The Church at Auvers is an oil painting created by Dutch Post-Impressionist artist Vincent van Gogh in June 1890 which now hangs in the Musée d'Orsay in Paris, France.

The painting depicts the Église Notre-Dame-de-l'Assomption in Auvers-sur-Oise, France, 27 km north-west of Paris.

==History==

The Church at Auvers — along with other canvases such as The Town Hall at Auvers and several drawings of small houses with thatched roofs — is reminiscent of scenes from his Nuenen period. A certain nostalgia for the north had already been apparent in his last weeks in Saint-Rémy-de-Provence: in a letter written a couple of weeks before his departure, he wrote "While I was ill I nevertheless did some little canvases from memory which you will see later, memories of the North."

He specifically refers to similar work done back at Nuenen when he describes this painting in a letter to his sister Wilhelmina on 5 June 1890:

I have a larger picture of the village church — an effect in which the building appears to be violet-hued against a sky of simple deep blue colour, pure cobalt; the stained-glass windows appear as ultramarine blotches, the roof is violet and partly orange. In the foreground some green plants in bloom, and sand with the pink flow of sunshine in it. And once again it is nearly the same thing as the studies I did in Nuenen of the old tower and the cemetery, only it is probably that now the colour is more expressive, more sumptuous.

The "simple deep blue" was also used in Portrait of Adeline Ravoux, painted in the same short period in Auvers-sur-Oise.
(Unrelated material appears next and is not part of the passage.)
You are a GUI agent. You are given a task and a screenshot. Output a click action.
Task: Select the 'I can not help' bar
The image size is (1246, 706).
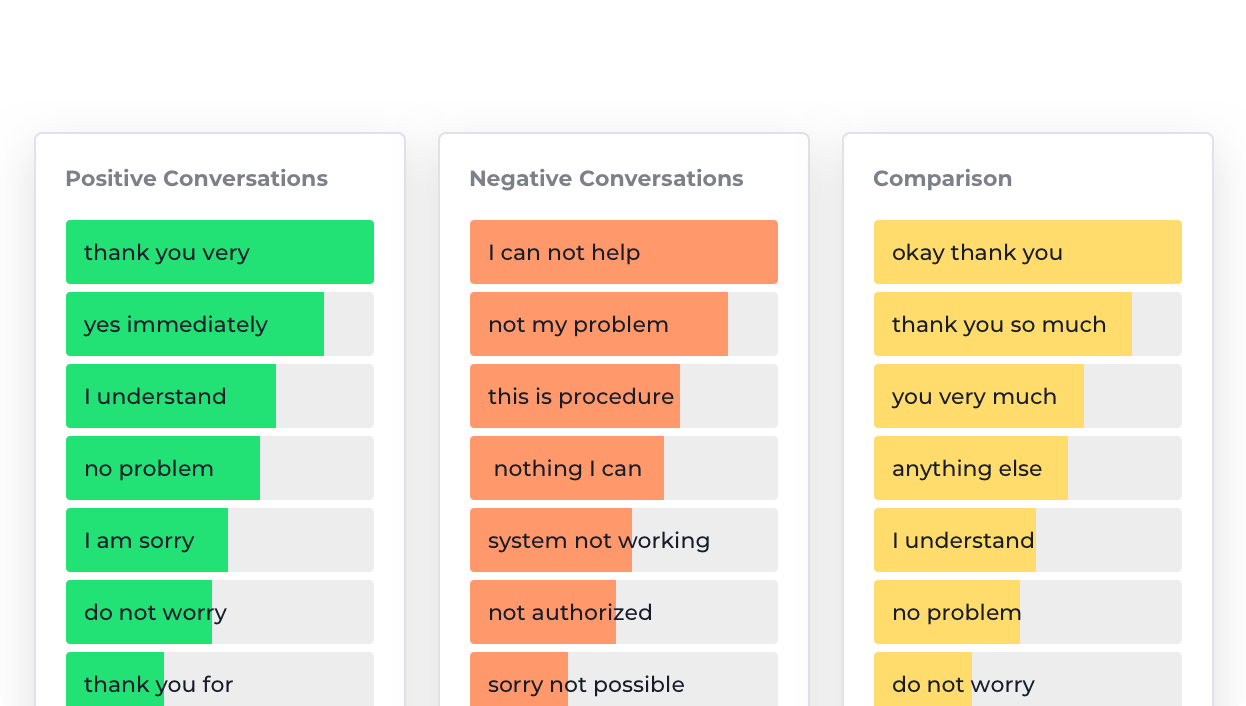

The foreground of The Church at Auvers is brightly lit by the sun, but the church itself sits in its own shadow, and "neither reflects nor emanates any light of its own." After Van Gogh had been dismissed from the evangelistic career he had hoped to continue in the Borinage, Belgium, he wrote to his brother Theo from Cuesmes in July 1880, and quoted Shakespeare's image from Henry IV, Part 1 of the dark emptiness inside a church to symbolize "empty and unenlightened preaching": "Their God is like the God of Shakespeare's drunken Falstaff, 'the inside of a church'"

The motif of diverging paths also appears in his painting Wheat Field with Crows.

==In popular culture==
The Church at Auvers plays a prominent role in "Vincent and the Doctor", a 2010 episode of the British science-fiction television programme Doctor Who, although the scenes at the church were filmed at Llandaff Cathedral in Wales.